What a mess, and this was a client without an incumbent! Now I’m sure there is no one party to blame in this case and we have all worked on pitches where there seem to be underhand practices at play, but usually the winning agency and client senior team get to work well moving forward. However, for the winning agency team it is often the case of one thing worse than losing a pitch is winning a pitch…

So, what are the other causes of this general pitch malaise? My agency HMDG was recently tipped off by one of the many pitch brokers that exist in the sector that our credentials, approach, and work were liked by a client and to expect to be included in the pitch list. Four weeks down the line, after supplying copious documents and case studies, we were informed that as a young company without the necessary bureaucratic processes in place we were unable to proceed. A bit like the clash situation, it seems to be an excuse. “No we don’t have any live fashion business and neither did we at the start of the process six weeks ago so why put us through the mill!”… “Yes we handle one of your minor competitors in Asia and have done since you first asked us to pitch!”… Irritating and annoying but too often excuses given by the client procurement team at the end of an unsuccessful process.

Now any sales professionals reading this will probably be thinking get over yourself Greg. We have to pitch daily (to often poorly prepared or non existent agency briefs) and it is true, sales teams have to pitch constantly and will undoubtedly suffer disappointment more often than not. This is one reason that despite being one of the more sales orientated agency folk, I still doff my cap to those on the other side of the fence, the job you do is tough. This notwithstanding, the fundamental difference is that agency pitches normally have to produce bespoke content for each and every pitch and media owners will normally re-cycle the majority of the content. Also on the agency side, a field of 10 will only produce one winner, whereas there can be multiple winners on the media owner side.

So what can be done? Well better understanding the procurement industry remains a goal for most of the agency new business people I know. Also, being clearer, stronger and better prepared for the pitches you do want to participate in must be a prerequisite… (I remember gaining more respect from my management team after walking away from a pitch than I ever did for winning one).

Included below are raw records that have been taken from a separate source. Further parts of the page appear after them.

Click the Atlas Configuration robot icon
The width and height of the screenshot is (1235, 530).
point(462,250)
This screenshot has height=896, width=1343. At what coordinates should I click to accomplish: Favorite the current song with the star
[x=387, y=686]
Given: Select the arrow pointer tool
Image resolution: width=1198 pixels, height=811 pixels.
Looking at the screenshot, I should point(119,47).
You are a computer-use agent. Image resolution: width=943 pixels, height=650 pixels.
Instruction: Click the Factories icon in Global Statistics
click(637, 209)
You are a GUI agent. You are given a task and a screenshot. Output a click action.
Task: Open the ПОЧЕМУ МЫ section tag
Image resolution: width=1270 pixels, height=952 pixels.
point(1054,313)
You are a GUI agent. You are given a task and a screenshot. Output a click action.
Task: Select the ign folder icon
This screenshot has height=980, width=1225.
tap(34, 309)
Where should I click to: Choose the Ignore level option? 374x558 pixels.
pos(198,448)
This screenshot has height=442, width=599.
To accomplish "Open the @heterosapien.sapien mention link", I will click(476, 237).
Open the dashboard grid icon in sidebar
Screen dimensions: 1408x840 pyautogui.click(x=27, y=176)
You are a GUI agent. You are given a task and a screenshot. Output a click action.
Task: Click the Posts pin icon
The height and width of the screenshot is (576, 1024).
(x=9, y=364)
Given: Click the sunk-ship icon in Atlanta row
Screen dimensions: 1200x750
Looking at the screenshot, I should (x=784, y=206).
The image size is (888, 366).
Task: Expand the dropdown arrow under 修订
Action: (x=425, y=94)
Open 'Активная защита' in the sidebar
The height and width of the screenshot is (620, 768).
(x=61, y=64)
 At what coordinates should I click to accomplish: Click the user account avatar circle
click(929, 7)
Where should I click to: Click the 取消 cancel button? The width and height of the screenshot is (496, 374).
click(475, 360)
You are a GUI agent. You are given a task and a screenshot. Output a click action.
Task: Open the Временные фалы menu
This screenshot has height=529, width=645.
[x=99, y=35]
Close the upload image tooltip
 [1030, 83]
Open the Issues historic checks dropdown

It is the life blood of any business and especially in agency life, as my first creative director told me very early on in my advertising career. There’s only one thing guaranteed in advertising, you will lose business!

This cheerful ditty keeps me going on the new business trail, looking for those clients who want ambitious, forward thinking work for their business. The pitch won’t go away but try and enjoy it and don’t treat it as a punishment – it should be a chance to recommend new things and have some fun in the process.